In early 2026, the release of a large volume of Epstein-related documents by the Justice Department prompted renewed media coverage of Apollo's historical ties to Epstein. Rowan and Apollo responded with a letter to clients stating that neither Rowan nor anyone else at the firm other than Black had a personal or business relationship with Epstein, while acknowledging that in limited instances Rowan and other employees had provided information to Epstein in connection with his personal tax advisory work for Black. Among the new documents released was a 2016 email exchange in which Rowan and Epstein discussed a potential Apollo corporate inversion, and a separate instance in which Rowan forwarded internal Apollo correspondence to Epstein relating to a tax matter.

Following the new information, two institutional investors - the American Federation of Teachers and the American Association of University Professors - raised questions with regulators about the firm's prior disclosures regarding Epstein. Apollo disputed the characterization of those disclosures as misleading. In March 2026, a shareholder class action was filed in Manhattan federal court against Apollo, Black and Rowan, alleging that Apollo's regulatory filings had misrepresented the firm's relationship with Epstein. Apollo, Black and Rowan denied the allegations. The lawsuit was pending as of mid-2026.

=== Charlie Javice and Frank ===
Rowan was an early investor and board member of Frank, a financial aid platform founded by Charlie Javice. After JPMorgan Chase acquired Frank for $175 million and subsequently sued Javice, she was convicted of fraud and conspiracy on March 28, 2025. Javice was subsequently sentenced to seven years in prison. Rowan appeared as a defense witness at her trial and submitted a letter to the sentencing judge urging leniency. In April 2026, Rowan resolved a civil suit that JPMorgan Chase had filed against him and other early investors in Frank.

== Personal life ==
Rowan is married to fashion designer Carolyn Pleva whom he met on a blind date. They live in New York City and have four children.

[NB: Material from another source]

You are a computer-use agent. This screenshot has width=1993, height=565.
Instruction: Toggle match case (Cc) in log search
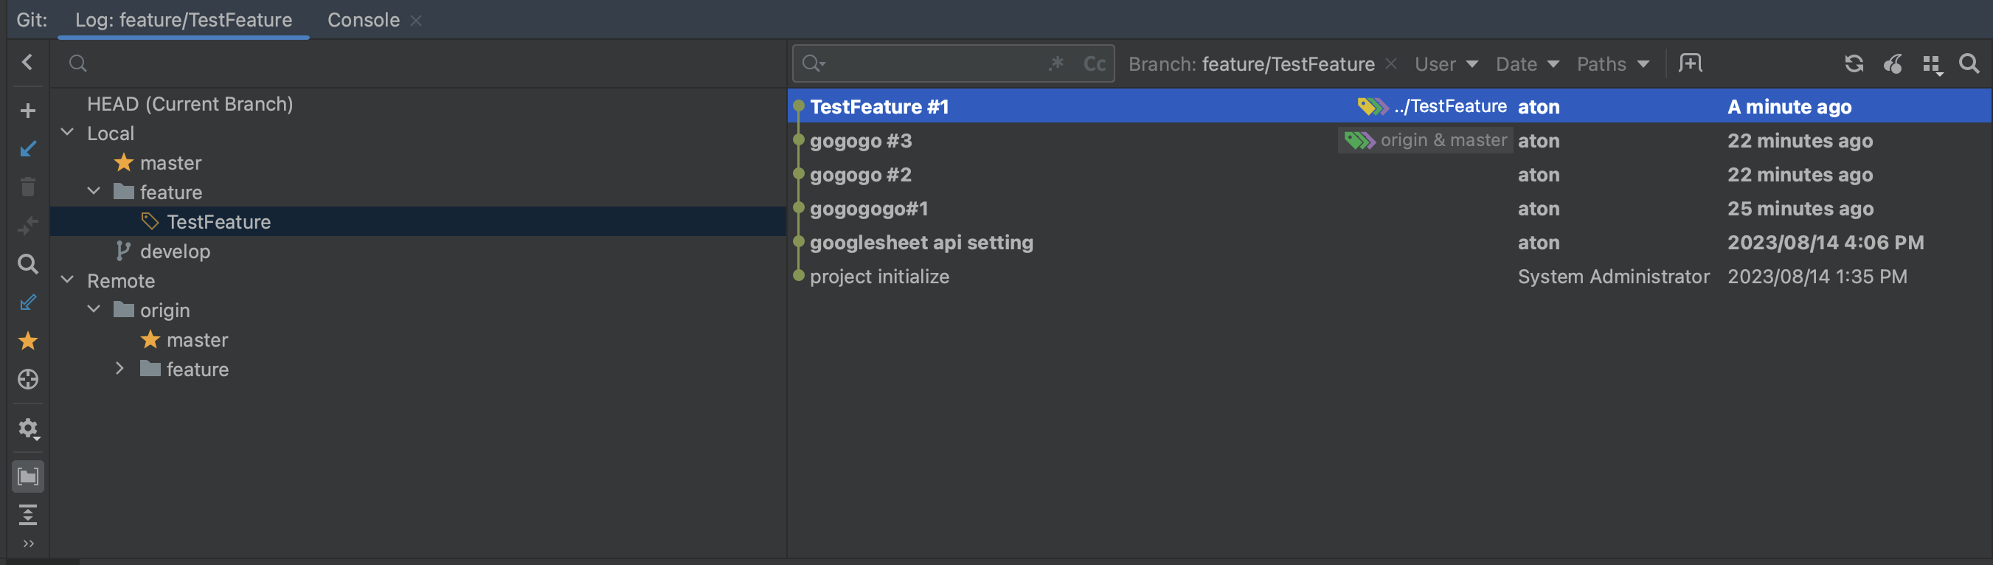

Rowan owns a group of restaurants in the Hamptons and on Long Island's North Fork, operated through his hospitality company Montauk Asset Holdings. The portfolio includes Duryea's Lobster Deck in Montauk, Lulu Kitchen & Bar in Sag Harbor, and Duryea's Orient Point on the North Fork. He has described his path into the restaurant business as accidental - a byproduct of a general interest in building and renovating rather than any deliberate expansion into hospitality.